It goes without saying, as racers, we live for excitement. There comes a time that we realize the definition of excitement is broad. We find out that driving a racecar on the track is just the tip of the iceberg. It doesn’t take long to embrace the fact that those of us who have finally overcome the fear that prevents us from finding the “edge of the envelope” have experienced and rejoiced in it. It’s this moment we realize fear isn’t our weakness. In fact, it’s been our strength all along.
Covid-19 has been wonderful in that I relish being able to spend more time reading. One of my favorite books is Richard Bach’s “Jonathan Livingston Seagull,” a fable about a seagull who is trying to learn about life and flight, and about self-perfection. I find Jonathan Livingston Seagull, who is bored, is a lot like us racers. Seized by a passion for flight and speed, he pushes himself and learns everything he can about flying. His increasing unwillingness to conform finally results in his expulsion from the flock. Now an outcast, he continued to learn, becoming increasingly pleased with his abilities while leading a peaceful and happy life, just as many of us did once we began spending time in our garage with a racecar.
One day Jonathan meets two gulls who take him to a “higher plane of existence,” in which there is no heaven, but a better world found through perfection of knowledge. As racers, we have all known those two guys, right? It’s the old hook, line, and sinker that we fell for and then we were hooked.
Bach’s entire book is one any racer can relate to, but here’s an excerpt I’m particularly fond of when Jonathan Livingston Seagull loses all inhibitions as to whether he should or could do things the majority believe to be the norm.
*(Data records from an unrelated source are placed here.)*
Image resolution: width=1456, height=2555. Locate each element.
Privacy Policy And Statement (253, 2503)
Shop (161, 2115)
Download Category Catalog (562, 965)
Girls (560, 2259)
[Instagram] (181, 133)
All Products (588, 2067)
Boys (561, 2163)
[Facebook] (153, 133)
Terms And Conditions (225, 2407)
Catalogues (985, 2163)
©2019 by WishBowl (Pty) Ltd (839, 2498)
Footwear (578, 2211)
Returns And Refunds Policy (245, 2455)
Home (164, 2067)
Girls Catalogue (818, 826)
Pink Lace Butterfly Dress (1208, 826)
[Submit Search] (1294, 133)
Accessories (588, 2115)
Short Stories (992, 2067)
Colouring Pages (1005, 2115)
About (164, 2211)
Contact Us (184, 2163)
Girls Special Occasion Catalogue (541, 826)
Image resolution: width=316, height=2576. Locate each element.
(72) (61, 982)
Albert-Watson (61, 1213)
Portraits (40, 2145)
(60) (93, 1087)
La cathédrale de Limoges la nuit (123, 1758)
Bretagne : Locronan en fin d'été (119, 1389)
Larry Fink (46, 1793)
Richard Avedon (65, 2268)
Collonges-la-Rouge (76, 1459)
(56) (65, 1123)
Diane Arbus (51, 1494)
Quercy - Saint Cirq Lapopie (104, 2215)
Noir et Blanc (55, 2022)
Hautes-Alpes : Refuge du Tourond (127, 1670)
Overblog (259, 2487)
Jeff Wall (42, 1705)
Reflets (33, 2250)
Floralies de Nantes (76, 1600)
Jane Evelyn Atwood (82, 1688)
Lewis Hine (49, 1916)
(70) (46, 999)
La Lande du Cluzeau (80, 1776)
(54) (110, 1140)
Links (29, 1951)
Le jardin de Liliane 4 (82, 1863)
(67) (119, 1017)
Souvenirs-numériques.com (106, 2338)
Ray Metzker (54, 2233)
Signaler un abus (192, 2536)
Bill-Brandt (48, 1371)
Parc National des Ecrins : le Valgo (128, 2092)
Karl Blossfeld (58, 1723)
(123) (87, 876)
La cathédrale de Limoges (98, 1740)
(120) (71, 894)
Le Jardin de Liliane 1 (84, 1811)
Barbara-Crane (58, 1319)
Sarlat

Then he begins to ask, “What if,” something all racers ask ourselves over and over.
“He closed his eyes to slits against the wind and rejoiced. A hundred forty miles per hour! And under control! If I dive from five thousand feet instead of two thousand, I wonder how fast. …
His vows of a moment before were forgotten, swept away in that great swift wind. Yet he felt guiltless, breaking the promises he had made himself. Such promises are only for the gulls that accept the ordinary. One who has touched excellence in his learning has no need of that kind of promise. By sunup, Jonathan Gull was practicing again. From five thousand feet, the fishing boats were specks in the flat blue water, Breakfast Flock was a faint cloud of dust motes, circling.
He was alive, trembling ever so slightly with delight, proud that his fear was under control. Then without ceremony he hugged in his forewings, extended his short, angled wingtips, and plunged directly toward the sea. By the time he passed four thousand feet he had reached terminal velocity, the wind was a solid beating wall of sound against which he could move no faster. He was flying now straight down, at two hundred fourteen miles per hour. He swallowed, knowing that if his wings unfolded at that speed, he’d be blown into a million tiny shreds of seagull. But the speed was power, and the speed was joy, and the speed was pure beauty.”
A higher plane of existence is what NASA is all about. Taking us from the proverbial flock of boredom and teaching us how to obtain a higher plane of existence. Nothing is more exciting than pulling back into your paddock while remembering something you just accomplished on track and realizing, “Oh that’s how it’s done!”